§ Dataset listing
--- START ---
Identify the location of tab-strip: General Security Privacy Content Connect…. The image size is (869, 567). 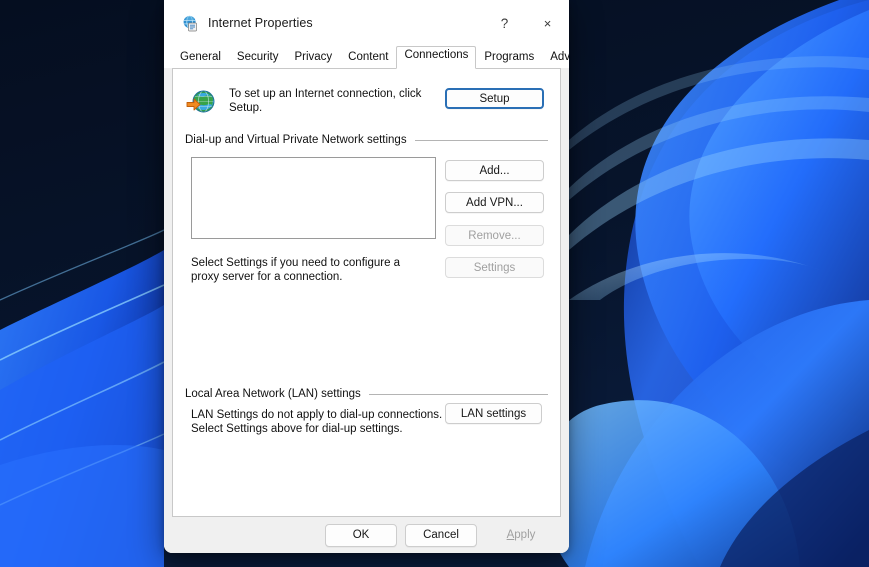
(366, 58).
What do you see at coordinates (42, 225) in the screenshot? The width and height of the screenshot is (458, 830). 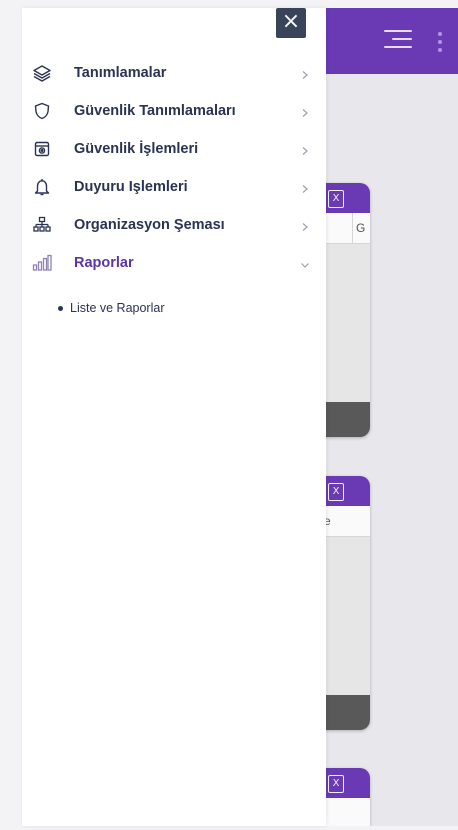 I see `org-chart-icon` at bounding box center [42, 225].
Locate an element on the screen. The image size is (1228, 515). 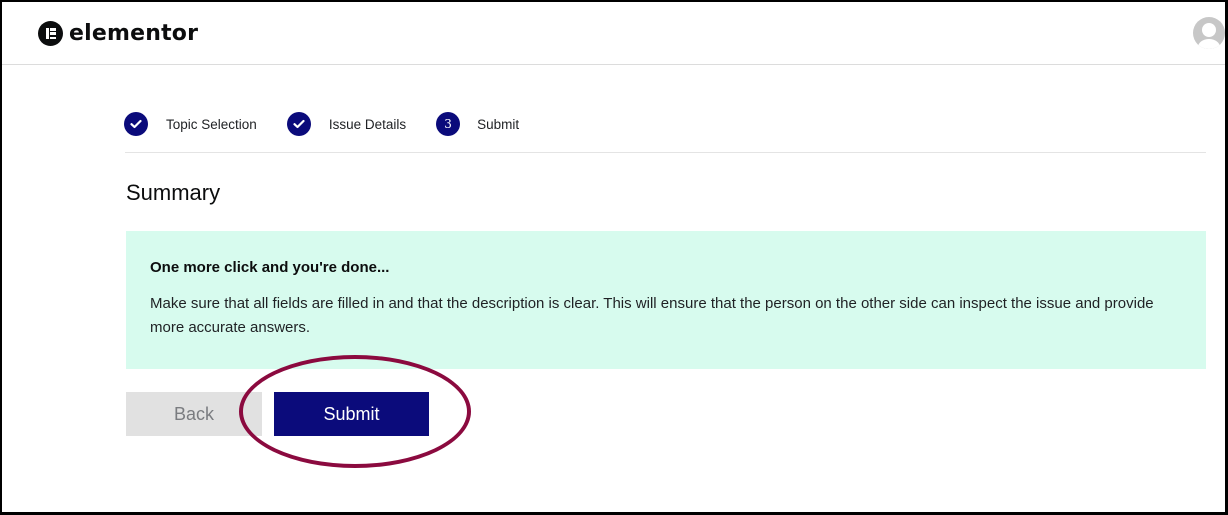
back-button: Back is located at coordinates (194, 414).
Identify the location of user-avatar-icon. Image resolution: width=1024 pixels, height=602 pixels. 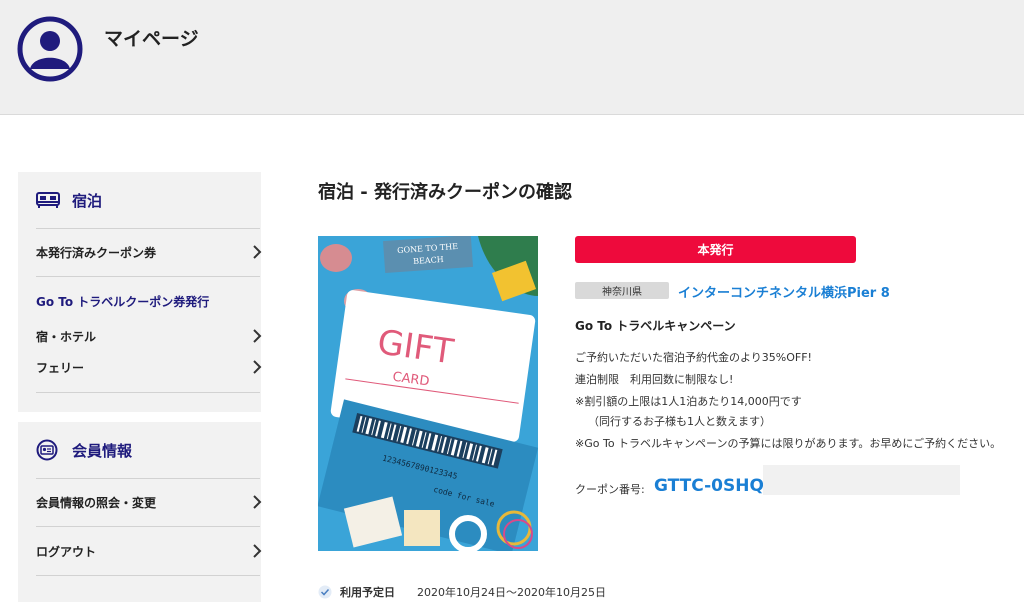
(50, 49).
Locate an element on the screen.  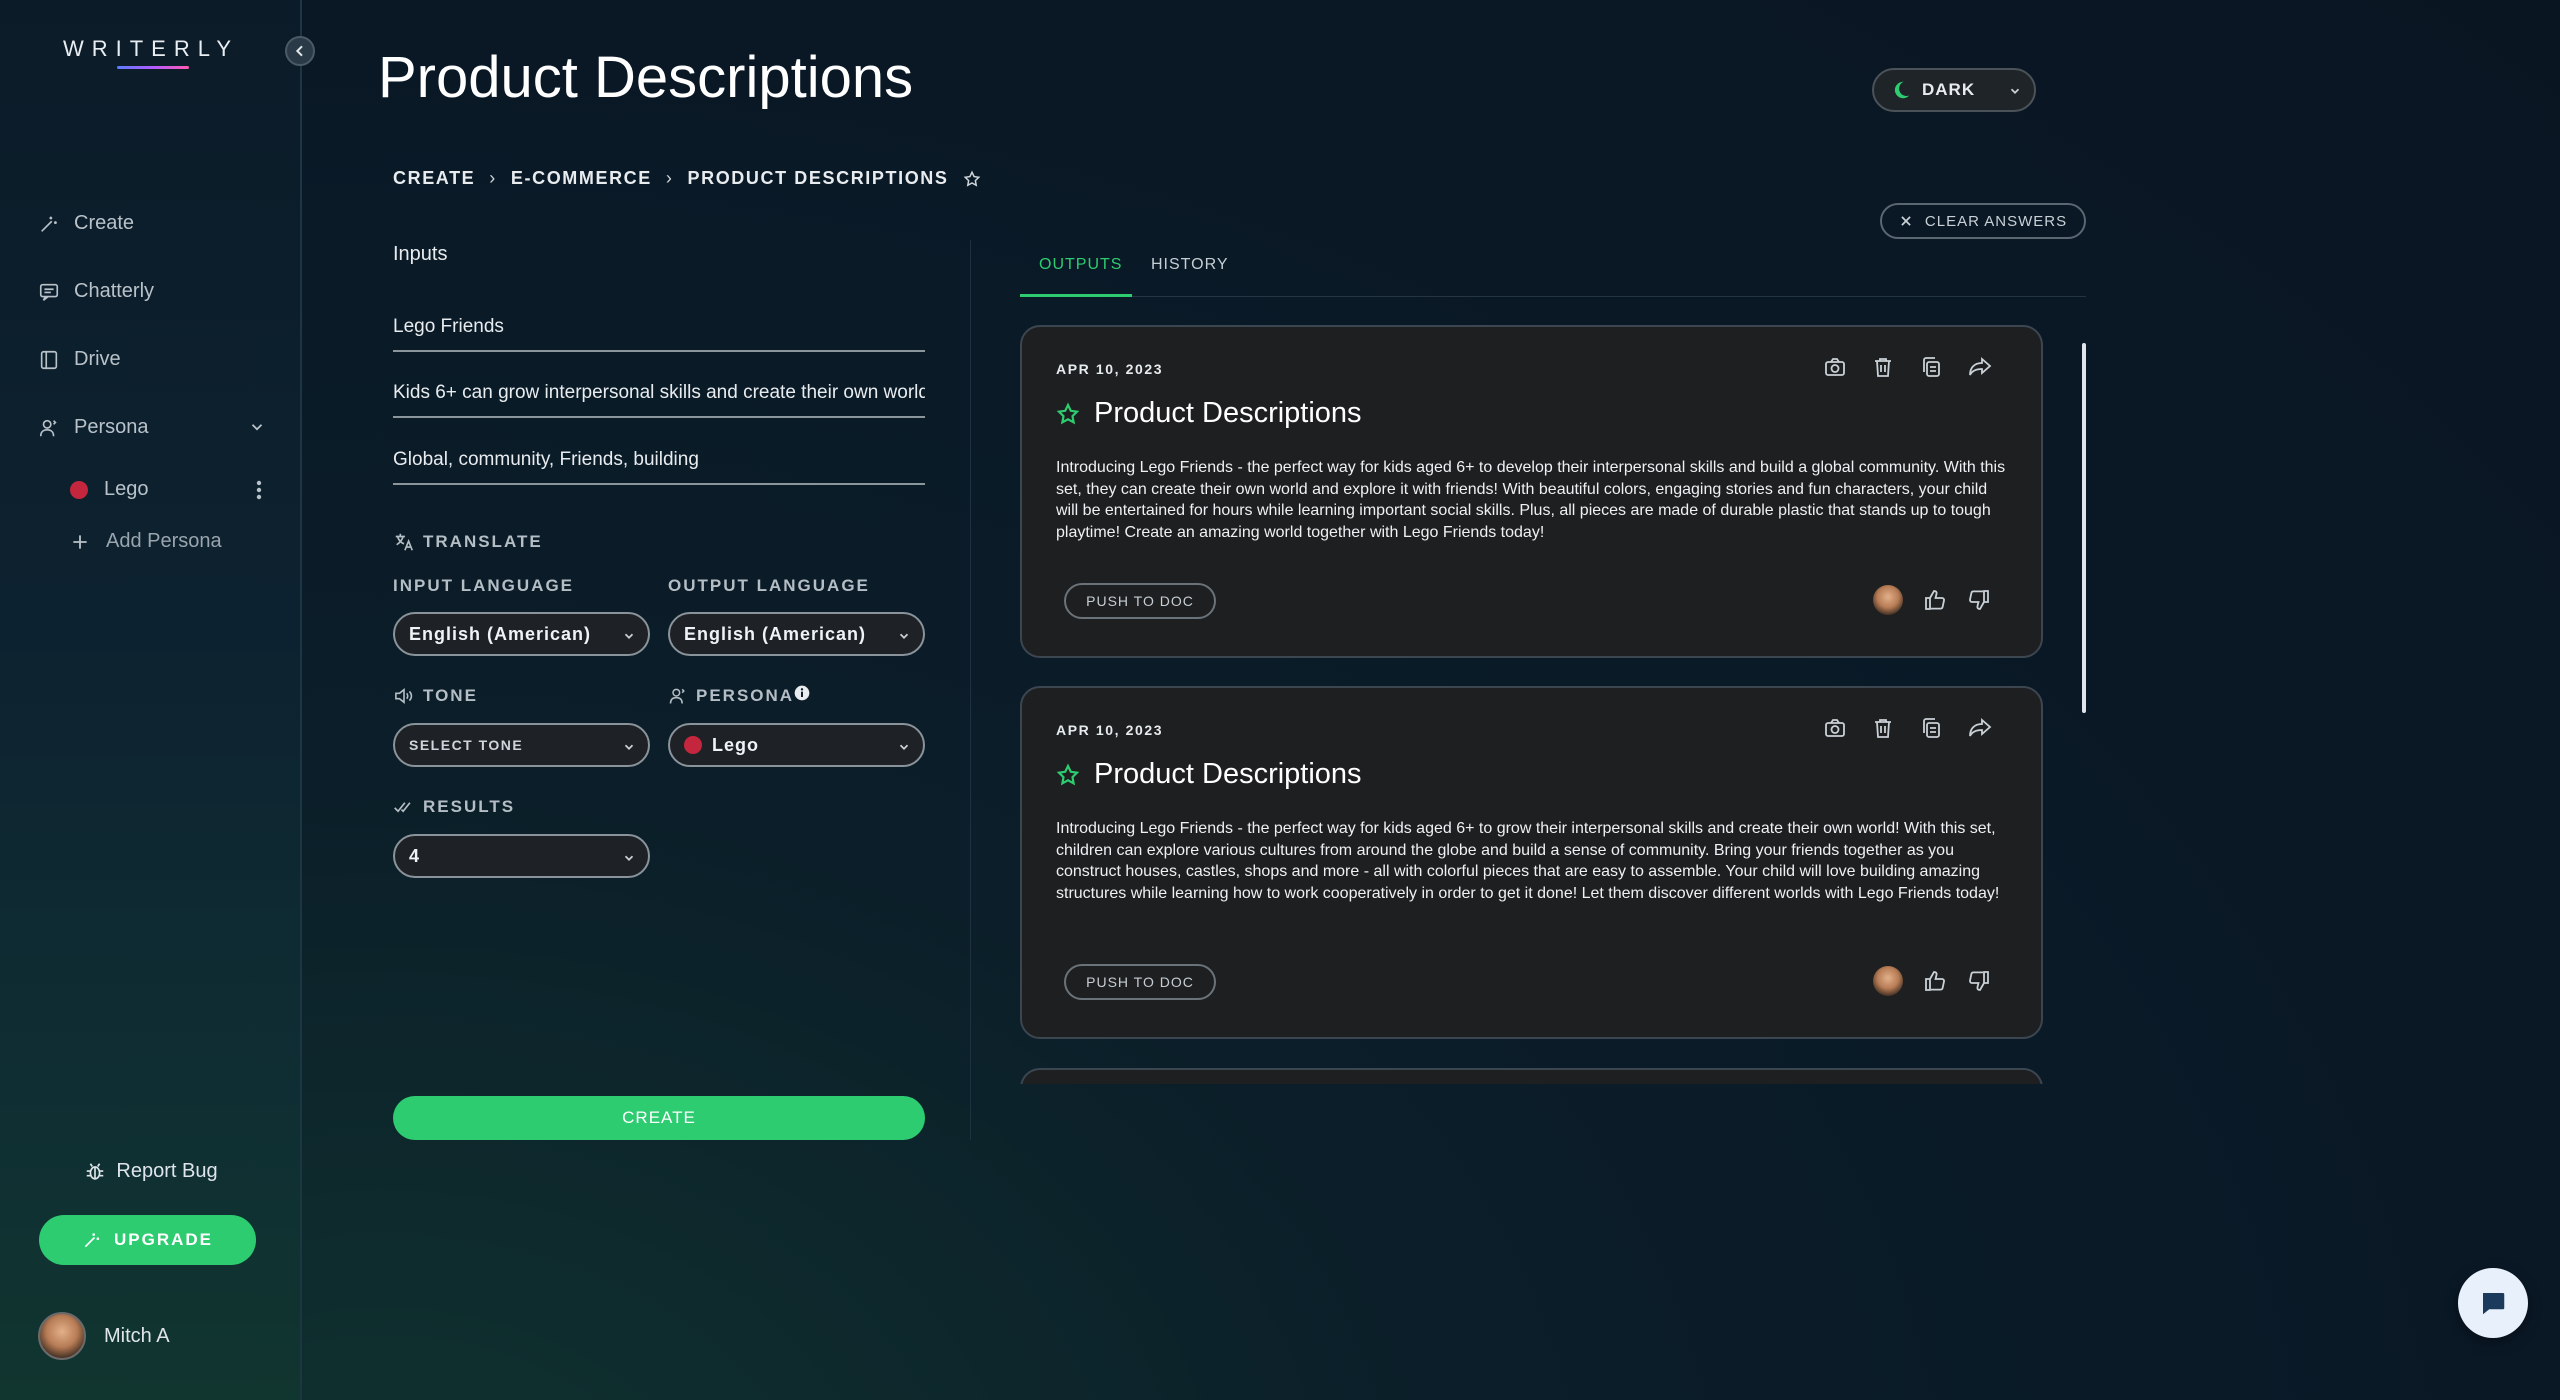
--- END ---
§ Instructions for the task
Repeat the lines of the listing from the one containing "Locate an element on the screen. The" through the end of the listing, inclusive. Leave the pictures out of your answer.

§ Written solution
Locate an element on the screen. The image size is (1228, 515). 
back-button: Back is located at coordinates (194, 414).
Identify the location of user-avatar-icon. Image resolution: width=1024 pixels, height=602 pixels. 
(50, 49).
Locate an element on the screen.  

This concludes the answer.